▶ **DATA FOR THIS EXERCISE**:

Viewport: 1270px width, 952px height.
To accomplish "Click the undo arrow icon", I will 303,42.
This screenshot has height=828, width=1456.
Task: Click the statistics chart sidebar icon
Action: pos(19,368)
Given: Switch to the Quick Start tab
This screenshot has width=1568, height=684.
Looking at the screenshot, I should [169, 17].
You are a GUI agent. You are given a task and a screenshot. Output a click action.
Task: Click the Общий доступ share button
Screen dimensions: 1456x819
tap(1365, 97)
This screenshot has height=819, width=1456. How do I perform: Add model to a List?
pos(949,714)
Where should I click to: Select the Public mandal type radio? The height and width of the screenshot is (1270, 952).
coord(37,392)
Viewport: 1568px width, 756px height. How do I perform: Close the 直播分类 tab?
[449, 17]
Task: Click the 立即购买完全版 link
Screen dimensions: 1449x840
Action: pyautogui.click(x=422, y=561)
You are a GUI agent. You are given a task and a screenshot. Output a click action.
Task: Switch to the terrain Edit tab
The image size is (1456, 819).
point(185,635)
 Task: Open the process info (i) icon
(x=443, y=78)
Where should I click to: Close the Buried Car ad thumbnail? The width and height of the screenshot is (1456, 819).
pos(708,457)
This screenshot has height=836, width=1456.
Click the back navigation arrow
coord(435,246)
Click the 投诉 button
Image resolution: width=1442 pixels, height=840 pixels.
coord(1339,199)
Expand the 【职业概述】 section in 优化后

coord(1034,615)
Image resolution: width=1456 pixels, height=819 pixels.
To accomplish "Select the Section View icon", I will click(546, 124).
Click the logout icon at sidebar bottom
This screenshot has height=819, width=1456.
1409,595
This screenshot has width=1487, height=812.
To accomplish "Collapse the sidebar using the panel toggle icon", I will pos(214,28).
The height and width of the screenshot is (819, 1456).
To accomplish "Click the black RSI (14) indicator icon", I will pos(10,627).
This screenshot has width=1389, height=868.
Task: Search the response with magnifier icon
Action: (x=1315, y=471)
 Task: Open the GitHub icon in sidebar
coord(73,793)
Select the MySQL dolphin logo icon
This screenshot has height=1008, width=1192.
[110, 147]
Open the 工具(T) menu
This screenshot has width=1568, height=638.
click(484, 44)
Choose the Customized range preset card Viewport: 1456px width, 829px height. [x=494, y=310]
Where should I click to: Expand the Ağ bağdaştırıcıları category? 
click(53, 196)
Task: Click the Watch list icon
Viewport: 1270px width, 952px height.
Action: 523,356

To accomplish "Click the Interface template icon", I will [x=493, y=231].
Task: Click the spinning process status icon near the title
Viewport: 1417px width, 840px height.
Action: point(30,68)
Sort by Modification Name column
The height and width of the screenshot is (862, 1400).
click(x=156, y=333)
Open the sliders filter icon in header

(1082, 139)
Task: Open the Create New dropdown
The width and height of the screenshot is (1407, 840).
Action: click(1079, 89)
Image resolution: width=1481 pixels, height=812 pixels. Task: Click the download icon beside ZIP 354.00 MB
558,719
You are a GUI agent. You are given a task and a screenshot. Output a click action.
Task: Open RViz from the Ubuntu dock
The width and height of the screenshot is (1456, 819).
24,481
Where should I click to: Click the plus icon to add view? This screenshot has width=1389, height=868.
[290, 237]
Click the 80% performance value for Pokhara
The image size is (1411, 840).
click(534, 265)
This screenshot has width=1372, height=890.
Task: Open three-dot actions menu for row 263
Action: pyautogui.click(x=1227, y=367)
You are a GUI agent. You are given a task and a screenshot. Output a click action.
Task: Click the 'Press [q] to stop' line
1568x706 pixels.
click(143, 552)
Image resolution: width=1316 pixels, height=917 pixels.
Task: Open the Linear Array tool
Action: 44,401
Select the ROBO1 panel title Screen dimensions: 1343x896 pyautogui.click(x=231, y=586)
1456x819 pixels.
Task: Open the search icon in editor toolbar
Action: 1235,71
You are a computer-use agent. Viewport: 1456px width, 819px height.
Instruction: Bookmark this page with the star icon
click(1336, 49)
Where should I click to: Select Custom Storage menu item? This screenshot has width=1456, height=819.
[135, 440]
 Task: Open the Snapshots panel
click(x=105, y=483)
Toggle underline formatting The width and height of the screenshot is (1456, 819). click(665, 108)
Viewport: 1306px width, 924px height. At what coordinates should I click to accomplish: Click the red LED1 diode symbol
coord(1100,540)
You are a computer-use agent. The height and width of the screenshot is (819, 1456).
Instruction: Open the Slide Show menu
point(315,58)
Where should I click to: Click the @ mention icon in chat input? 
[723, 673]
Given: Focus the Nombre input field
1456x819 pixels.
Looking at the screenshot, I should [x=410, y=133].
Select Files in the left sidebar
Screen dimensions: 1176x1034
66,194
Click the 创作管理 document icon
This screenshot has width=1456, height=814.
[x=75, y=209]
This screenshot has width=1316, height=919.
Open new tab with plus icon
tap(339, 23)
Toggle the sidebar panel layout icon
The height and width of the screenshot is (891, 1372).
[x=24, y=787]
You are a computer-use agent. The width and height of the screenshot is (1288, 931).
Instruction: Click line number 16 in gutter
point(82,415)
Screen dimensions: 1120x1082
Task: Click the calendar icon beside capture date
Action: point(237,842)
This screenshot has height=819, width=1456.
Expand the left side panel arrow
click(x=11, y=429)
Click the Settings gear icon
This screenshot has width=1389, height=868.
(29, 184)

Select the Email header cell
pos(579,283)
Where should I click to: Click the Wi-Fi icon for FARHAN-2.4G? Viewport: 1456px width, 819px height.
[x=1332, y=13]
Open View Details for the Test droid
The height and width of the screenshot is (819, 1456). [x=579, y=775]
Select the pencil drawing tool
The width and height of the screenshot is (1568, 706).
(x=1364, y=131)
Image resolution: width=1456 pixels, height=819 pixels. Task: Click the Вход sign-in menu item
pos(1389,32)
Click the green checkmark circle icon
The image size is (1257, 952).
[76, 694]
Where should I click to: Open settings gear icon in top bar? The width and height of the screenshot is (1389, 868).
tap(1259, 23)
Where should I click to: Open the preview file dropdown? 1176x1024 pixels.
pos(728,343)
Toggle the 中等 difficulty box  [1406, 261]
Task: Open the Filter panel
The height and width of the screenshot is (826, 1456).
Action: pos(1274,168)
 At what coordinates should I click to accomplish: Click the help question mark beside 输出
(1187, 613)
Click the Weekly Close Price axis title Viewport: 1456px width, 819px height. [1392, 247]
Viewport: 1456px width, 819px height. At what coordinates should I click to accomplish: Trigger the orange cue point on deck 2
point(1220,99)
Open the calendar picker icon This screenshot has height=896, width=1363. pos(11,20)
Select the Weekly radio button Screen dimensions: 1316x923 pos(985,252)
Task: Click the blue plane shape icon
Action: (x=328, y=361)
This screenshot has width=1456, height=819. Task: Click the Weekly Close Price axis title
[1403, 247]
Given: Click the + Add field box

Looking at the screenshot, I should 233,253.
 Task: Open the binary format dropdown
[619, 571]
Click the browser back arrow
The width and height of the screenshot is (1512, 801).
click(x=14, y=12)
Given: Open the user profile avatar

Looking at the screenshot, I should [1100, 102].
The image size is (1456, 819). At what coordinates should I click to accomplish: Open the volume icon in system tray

▶ **PROBLEM STATEMENT**:
Determine the count of lines in the data above with the string "Switch" in them, and give that count alone.

▶ **EXERCISE RESPONSE**:
2